## TASK GOAL
Please return the lines below verbatim, beginning at the one that has "Task: Click the 50 anos da Globo image" and stopping after the one that has "Click the Ground", and add no other lines.

## DATA PROVIDED
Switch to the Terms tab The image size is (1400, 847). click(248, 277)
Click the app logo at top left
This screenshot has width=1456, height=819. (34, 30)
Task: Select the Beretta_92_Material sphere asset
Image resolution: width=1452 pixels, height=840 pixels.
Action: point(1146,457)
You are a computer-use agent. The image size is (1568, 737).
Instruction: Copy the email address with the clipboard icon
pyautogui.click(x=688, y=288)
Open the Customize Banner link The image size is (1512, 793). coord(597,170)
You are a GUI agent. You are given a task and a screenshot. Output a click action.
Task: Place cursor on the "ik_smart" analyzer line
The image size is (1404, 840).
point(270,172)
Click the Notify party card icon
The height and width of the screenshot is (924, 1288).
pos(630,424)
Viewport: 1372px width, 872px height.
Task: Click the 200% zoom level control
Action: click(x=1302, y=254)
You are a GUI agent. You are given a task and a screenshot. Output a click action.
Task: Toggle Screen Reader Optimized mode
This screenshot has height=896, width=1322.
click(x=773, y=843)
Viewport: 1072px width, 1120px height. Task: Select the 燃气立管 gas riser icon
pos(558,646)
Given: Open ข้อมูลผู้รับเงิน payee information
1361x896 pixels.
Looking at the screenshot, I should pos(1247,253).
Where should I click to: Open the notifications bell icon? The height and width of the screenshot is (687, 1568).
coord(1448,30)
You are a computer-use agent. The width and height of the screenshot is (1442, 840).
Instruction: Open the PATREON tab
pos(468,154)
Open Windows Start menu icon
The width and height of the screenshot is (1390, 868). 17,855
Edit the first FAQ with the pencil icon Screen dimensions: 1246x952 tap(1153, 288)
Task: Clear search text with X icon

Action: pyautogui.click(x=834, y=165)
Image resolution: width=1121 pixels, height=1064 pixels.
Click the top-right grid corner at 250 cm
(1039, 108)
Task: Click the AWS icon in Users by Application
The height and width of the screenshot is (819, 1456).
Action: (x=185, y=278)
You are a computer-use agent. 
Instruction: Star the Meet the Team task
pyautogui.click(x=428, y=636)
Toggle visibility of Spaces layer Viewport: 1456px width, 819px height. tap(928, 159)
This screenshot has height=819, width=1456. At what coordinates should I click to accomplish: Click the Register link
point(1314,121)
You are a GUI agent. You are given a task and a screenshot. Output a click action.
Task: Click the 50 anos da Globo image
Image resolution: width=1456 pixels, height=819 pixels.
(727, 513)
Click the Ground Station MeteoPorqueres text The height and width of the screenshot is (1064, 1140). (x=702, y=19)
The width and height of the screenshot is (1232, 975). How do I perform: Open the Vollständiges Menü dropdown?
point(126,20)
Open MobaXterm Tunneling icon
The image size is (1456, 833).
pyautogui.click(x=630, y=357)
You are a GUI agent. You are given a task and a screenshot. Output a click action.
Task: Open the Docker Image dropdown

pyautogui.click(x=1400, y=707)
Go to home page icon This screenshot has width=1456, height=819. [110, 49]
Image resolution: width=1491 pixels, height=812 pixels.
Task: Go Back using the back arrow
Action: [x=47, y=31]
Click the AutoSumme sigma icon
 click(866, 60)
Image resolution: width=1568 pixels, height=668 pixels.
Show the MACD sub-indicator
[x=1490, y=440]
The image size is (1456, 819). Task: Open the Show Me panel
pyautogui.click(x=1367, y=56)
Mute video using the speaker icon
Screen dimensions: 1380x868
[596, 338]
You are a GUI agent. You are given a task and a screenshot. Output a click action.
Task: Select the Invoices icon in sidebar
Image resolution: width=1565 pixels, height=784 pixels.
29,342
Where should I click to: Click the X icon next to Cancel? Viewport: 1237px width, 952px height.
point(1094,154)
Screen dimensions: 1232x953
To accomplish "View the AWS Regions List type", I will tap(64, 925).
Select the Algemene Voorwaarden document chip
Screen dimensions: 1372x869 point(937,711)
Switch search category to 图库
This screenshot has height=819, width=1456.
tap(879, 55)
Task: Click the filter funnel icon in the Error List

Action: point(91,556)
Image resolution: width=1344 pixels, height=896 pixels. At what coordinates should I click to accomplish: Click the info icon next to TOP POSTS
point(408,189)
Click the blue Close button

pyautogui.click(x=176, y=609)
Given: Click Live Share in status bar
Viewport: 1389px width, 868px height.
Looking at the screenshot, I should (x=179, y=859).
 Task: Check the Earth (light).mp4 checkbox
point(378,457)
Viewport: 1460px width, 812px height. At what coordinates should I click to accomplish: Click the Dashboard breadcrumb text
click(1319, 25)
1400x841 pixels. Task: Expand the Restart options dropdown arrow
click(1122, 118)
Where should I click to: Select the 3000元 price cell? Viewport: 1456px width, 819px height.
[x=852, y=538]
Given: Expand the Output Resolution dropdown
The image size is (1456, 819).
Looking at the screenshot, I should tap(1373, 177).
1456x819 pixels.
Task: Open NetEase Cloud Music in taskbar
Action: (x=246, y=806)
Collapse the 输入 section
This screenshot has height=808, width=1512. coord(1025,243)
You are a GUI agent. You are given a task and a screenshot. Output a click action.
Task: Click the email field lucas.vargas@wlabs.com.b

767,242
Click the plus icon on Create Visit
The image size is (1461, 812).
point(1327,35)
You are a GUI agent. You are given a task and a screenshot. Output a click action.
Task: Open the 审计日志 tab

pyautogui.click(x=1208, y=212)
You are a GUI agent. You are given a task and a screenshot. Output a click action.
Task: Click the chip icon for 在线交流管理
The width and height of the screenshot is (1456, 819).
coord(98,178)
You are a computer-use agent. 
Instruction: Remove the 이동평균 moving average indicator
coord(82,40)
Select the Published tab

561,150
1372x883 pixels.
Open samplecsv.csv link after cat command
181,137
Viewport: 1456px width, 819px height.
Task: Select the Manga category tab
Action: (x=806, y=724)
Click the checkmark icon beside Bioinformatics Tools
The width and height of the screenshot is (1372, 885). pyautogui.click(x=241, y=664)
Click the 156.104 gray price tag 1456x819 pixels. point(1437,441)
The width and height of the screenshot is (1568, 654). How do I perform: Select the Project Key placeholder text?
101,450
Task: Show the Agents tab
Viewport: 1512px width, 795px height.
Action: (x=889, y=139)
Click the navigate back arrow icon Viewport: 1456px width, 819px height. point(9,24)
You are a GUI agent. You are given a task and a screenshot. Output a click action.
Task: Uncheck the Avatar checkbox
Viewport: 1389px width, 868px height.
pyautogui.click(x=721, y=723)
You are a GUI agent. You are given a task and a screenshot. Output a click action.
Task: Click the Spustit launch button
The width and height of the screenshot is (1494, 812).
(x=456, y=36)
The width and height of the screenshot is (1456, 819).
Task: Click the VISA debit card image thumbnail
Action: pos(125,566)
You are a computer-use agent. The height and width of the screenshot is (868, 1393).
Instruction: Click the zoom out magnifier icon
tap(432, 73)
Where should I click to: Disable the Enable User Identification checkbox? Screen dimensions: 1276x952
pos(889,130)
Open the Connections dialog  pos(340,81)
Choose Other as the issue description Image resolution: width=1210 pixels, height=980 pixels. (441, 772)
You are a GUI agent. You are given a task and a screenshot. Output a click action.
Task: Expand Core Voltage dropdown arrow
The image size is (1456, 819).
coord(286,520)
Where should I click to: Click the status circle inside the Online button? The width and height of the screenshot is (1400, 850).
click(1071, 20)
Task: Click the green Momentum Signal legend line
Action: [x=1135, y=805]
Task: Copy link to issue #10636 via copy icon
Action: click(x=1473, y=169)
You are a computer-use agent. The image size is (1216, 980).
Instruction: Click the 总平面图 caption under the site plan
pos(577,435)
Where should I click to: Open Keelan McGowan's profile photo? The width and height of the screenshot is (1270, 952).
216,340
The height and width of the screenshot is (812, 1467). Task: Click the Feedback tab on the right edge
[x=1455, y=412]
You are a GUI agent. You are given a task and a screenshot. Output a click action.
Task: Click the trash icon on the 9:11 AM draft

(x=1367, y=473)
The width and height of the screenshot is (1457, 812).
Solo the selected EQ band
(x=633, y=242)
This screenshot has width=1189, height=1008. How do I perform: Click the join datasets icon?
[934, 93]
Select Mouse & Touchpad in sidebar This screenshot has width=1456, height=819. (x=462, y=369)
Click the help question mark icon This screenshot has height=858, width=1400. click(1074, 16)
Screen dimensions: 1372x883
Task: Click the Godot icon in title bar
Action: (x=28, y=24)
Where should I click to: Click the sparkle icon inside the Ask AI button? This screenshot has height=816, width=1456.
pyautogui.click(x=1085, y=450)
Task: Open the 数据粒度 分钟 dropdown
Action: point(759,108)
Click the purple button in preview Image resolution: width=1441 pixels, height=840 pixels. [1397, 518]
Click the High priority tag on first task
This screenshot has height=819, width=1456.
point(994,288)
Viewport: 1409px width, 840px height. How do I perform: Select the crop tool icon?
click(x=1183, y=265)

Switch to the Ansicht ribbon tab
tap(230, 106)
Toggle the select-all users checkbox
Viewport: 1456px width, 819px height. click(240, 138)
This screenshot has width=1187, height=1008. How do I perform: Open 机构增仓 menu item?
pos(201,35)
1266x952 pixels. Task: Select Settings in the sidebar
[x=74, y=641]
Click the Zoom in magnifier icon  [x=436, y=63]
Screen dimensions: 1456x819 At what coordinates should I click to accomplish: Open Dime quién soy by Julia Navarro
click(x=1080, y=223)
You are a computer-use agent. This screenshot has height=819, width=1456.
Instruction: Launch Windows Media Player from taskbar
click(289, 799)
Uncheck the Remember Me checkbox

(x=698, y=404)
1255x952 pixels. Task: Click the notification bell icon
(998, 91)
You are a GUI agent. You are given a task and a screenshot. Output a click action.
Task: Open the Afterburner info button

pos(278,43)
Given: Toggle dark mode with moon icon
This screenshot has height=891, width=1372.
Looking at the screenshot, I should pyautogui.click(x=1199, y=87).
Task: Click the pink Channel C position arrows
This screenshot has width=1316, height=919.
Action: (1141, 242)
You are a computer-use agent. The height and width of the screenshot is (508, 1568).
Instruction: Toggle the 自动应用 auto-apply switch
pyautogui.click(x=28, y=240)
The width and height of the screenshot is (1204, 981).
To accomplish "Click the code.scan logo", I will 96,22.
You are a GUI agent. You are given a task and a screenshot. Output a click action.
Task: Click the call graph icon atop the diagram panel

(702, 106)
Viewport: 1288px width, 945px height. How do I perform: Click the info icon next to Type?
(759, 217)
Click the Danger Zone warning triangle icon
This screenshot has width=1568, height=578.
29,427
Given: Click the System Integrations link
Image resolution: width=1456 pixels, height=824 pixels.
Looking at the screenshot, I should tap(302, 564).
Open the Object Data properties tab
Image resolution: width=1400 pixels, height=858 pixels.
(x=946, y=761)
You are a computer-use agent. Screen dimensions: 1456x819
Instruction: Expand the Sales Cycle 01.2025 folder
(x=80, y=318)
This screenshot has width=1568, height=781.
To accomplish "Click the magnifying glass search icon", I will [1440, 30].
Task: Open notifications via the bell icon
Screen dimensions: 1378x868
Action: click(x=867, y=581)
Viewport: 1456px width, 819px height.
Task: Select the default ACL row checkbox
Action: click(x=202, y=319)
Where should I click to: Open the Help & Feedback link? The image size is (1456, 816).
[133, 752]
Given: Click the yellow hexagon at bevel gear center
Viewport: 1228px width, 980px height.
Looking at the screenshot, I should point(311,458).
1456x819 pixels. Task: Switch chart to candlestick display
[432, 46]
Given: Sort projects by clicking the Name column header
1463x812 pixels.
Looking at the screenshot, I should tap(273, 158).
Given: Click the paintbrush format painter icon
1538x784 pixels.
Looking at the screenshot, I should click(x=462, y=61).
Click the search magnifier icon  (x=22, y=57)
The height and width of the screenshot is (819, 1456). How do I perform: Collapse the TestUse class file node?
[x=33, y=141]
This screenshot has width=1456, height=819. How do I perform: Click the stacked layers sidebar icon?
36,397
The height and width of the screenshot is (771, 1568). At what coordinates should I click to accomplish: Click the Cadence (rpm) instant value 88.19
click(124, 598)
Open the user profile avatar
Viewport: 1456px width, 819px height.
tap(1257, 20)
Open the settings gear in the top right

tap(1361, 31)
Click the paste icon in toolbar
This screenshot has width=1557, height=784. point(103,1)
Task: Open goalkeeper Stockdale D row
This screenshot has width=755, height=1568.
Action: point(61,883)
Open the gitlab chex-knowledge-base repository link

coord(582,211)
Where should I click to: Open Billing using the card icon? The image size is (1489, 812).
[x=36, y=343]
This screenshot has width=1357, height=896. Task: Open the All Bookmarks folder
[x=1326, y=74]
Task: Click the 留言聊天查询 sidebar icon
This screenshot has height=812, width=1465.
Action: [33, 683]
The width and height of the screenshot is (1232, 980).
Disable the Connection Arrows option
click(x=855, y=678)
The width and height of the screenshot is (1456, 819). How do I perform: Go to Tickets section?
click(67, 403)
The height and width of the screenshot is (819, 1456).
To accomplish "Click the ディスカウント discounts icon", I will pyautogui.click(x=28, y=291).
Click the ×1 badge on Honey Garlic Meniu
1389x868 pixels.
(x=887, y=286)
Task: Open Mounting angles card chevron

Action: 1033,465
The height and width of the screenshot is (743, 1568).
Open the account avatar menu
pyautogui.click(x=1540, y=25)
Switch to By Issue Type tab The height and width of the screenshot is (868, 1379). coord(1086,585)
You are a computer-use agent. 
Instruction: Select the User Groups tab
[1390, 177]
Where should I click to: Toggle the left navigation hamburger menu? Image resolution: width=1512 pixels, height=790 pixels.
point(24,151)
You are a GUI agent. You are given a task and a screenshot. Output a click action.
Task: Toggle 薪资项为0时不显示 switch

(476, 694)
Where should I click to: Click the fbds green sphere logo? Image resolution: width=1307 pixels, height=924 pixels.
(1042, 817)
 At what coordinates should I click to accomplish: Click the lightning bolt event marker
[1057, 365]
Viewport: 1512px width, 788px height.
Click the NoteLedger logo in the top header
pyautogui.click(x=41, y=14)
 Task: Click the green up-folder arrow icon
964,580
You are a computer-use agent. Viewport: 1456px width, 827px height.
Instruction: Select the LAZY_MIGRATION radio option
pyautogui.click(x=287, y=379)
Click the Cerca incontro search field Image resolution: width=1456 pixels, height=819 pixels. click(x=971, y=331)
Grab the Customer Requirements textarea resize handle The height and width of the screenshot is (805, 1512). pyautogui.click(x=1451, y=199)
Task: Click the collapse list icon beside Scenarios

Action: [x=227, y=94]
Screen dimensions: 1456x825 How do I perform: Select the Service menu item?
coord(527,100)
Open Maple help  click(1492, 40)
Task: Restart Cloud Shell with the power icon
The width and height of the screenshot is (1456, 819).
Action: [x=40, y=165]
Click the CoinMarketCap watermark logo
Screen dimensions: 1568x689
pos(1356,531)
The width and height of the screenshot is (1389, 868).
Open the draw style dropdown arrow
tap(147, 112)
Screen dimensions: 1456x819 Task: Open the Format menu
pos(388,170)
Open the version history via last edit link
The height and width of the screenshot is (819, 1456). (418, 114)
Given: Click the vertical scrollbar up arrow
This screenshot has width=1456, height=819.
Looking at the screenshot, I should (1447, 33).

## SOLUTION TO THIS EXERCISE
Task: Click the 50 anos da Globo image
Image resolution: width=1456 pixels, height=819 pixels.
(727, 513)
Click the Ground Station MeteoPorqueres text The height and width of the screenshot is (1064, 1140). (x=702, y=19)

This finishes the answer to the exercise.